Betapa lega hatiku ketika mataku mengintip ke lantai atas, melihat jendela lantai 2 terbuka. Yup, jendelanya terbuka dan itu berarti setara dengan ide bagus, sialnya jendelanya ada di lantai dua yang artinya aku harus membawa badanku naik ke balkon.
Saat ini, aku berharap aku bisa terbang seperti Superman, Ironman, spiderman, atau siapa sajalah, tetapi kenyataannya aku tidak punya sayap, baju besi, atau jaring laba-laba. Intinya aku harus mencari cara lain untuk naik ke balkon lantai 2.
Kepalaku benar-benar blank untuk beberapa saat. Tetapi, hatiku menjadi lega ketika melihat tangga yang bersandar di dinding rumah tetangga. Aku segera menge-bel rumah di sebelah, meminta izin untuk meminjam tangganya, dan untung saja, setelah mendengarkan ceritaku, mereka dengan senang hati meminjamiku tangga.
Intinya aku segera memanjat tangga, lalu masuk ke dalam jendela. Mengendap-endap seperti maling di siang bolong. Tunggu-tunggu apa aku diperkenankan untuk melakukan hal selancang ini?
Pikiranku mengingatkanku pada perkataan Steven ketika pertama kali aku datang ke tempatnya. Hindari tangga, jangan pernah masuk ke lantai 2. Tetapi, dalam kondisi seperti ini, kuharap ia tidak terlalu mengingat peraturan itu.
Aku bukan Belle yang begitu penasaran masuk ke West Wing karena dilarang oleh Beast seperti pada film Beauty and the Beast.
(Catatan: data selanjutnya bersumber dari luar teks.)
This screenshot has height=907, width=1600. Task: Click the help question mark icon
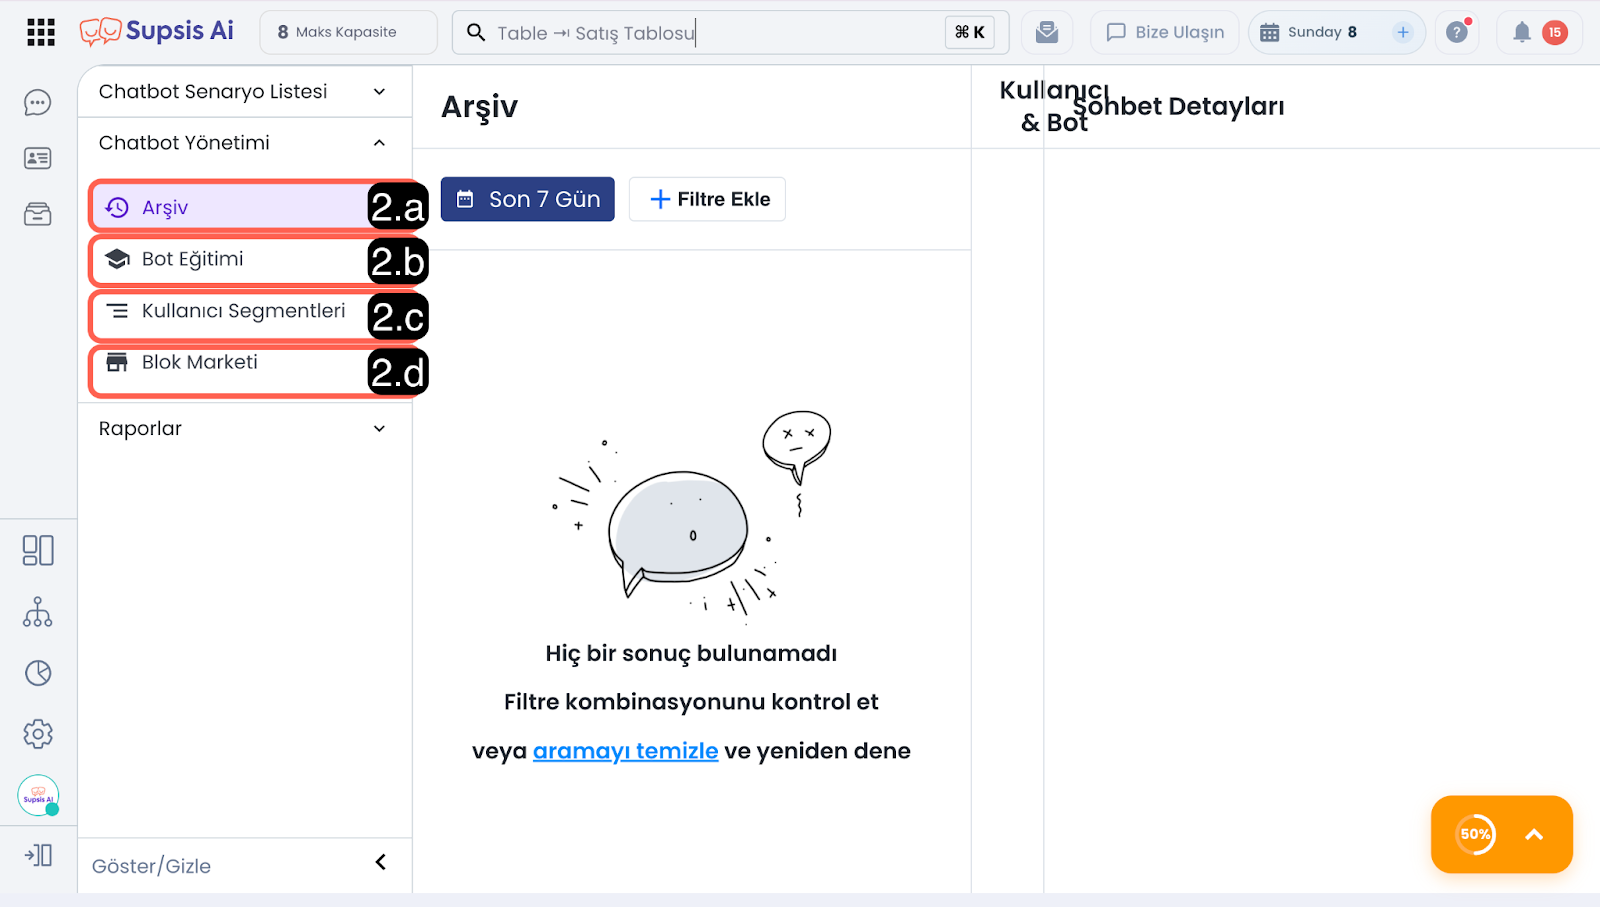(x=1457, y=33)
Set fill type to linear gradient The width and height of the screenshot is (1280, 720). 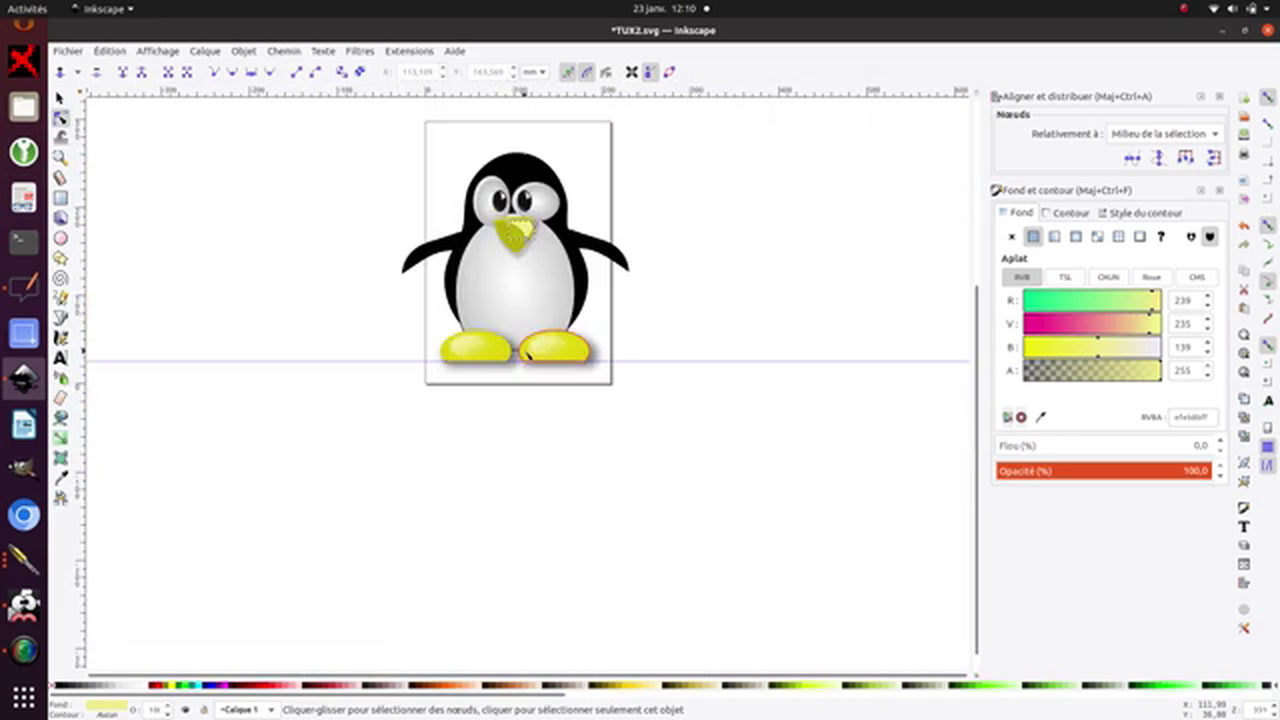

Aku tidak se-kepo itu ingin tahu masalah orang, tapi kuharap Steven juga mengerti mengapa aku melakukannya. Aku tidak mau diusir di tengah salju, lalu menjadi makanan serigala seperti di film kartun itu.
"Pak?" panggilku perlahan-lahan. "Pak Steven?" lanjutku seraya mencari sosoknya kesana kemari. Aku tidak tahu di mana aku berada. Tetapi, sepertinya ini kamar tidurnya. Aku segera mencari Steven, dengan harapan aku menjumpainya masih bernafas. Aku tidak berharap menemui mayat siang hari ini.
"Pak," panggilku sekali lagi dan aku mulai mencarinya walaupun pandanganku tertuju pada sebuah foto besar yang terpasang di dinding. Foto wajah 3 manusia, seorang pria paruh baya, seorang anak remaja lelaki yang kuyakini adalah Steven muda, dan seorang wanita.
Aku tidak pernah mendengar cerita apapun tentang keluarganya. Apa Steven memiliki seorang kakak? Atau jangan-jangan, perempuan itu adalah mantan kekasihnya? Entahlah, tapi jika dugaanku benar, seleranya tidak buruk. Karena wajah perempuan itu benar-benar sangat cantik, anggun, memesona.